Using FILESTREAM to Append Data
Add a command button named btnAppendFile and modify its Click event handler as shown in Listing 3:
This time, when you instantiate the SqlFileStream object, you set the file access enumeration to ReadWrite, so you can both read from and write to the file stream.
SqlFileStream stream = new SqlFileStream(path, (byte)reader.GetValue(1), FileAccess.ReadWrite, FileOptions.SequentialScan, 0);
You then move the file stream pointer to the end of the file so that you can append to it.
Then, write the user input to the file stream using the SqlFileStream.Write() method.
stream.Write((System.Text.Encoding.ASCII.GetBytes (contents)), 0, contents.Length);
Finally, commit the transaction by calling the SqlTransaction.Commit() method.
Advantages of FILESTREAM
That’s the entire process. You can now read, write, and append data to a database-managed file. Although the process may be slightly more complex than using files or storing data directly in BLOBs, you’ll find that letting the database manage file storage has several advantages:
- You can access both relational and non-relational data using a single data store.
- SQL Server automatically includes the non-relational data (BLOB) during database backups and restores.
- There is no file size limitation. The 2GB maximum size limitation for a varbinary(max) column doesn’t apply to FILESTREAM; you are limited only by the available space on the NTFS file system.

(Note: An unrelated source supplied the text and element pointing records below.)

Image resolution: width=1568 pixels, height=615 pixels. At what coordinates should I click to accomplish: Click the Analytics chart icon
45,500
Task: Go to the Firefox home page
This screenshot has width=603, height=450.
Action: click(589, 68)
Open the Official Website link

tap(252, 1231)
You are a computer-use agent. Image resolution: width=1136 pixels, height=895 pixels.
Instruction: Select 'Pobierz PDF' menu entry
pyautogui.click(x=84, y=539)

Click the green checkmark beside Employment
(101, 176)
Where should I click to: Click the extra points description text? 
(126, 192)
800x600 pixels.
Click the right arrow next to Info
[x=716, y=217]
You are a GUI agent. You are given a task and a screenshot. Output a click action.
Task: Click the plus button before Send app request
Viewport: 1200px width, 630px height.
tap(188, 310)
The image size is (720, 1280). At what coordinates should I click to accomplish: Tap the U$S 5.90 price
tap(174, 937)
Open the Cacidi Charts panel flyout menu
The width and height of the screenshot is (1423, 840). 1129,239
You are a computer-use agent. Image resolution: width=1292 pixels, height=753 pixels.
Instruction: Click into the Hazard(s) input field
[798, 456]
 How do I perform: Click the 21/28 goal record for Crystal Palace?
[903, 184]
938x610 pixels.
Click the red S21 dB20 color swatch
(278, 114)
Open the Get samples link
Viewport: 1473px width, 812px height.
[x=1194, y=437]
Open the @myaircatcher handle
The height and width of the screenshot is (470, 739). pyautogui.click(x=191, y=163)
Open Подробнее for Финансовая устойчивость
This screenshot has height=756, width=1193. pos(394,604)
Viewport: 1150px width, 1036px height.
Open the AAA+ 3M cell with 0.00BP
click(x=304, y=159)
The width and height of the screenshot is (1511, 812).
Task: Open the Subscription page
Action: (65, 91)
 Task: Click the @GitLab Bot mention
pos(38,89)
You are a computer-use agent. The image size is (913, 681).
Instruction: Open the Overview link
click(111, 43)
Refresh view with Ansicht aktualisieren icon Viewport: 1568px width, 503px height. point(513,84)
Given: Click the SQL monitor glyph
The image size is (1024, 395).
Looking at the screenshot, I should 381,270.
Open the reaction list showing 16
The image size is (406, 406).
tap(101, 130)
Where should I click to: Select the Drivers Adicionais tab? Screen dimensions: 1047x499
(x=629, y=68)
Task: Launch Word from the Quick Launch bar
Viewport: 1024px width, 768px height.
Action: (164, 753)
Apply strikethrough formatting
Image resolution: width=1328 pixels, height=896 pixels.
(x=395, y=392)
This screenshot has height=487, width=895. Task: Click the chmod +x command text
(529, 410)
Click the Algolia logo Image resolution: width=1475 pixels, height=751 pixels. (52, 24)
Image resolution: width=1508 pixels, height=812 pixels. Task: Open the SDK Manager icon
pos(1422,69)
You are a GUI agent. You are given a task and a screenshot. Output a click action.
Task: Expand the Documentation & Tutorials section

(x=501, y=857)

- You can insert, update, and delete both relational and non-relational data within a single transaction.
- Using FILESTREAM is very efficient, because SQL Server doesn’t use buffer pool memory to operate on non-relational (BLOBs) data (as is the case with traditional BLOB columns).
- You can access non-relational data directly from within middle tier .NET code using ADO.NET without having to resort to a separate API.
- Depending on the size of the file, the NTFS file system can save and retrieve large BLOBs faster than SQL Server.
The examples in this article showed how to implement the new FILESTREAM feature. As you can see, FILESTREAM provides an easy-to-use transaction programming model when you want to store both relational and non-relational data in a single transaction.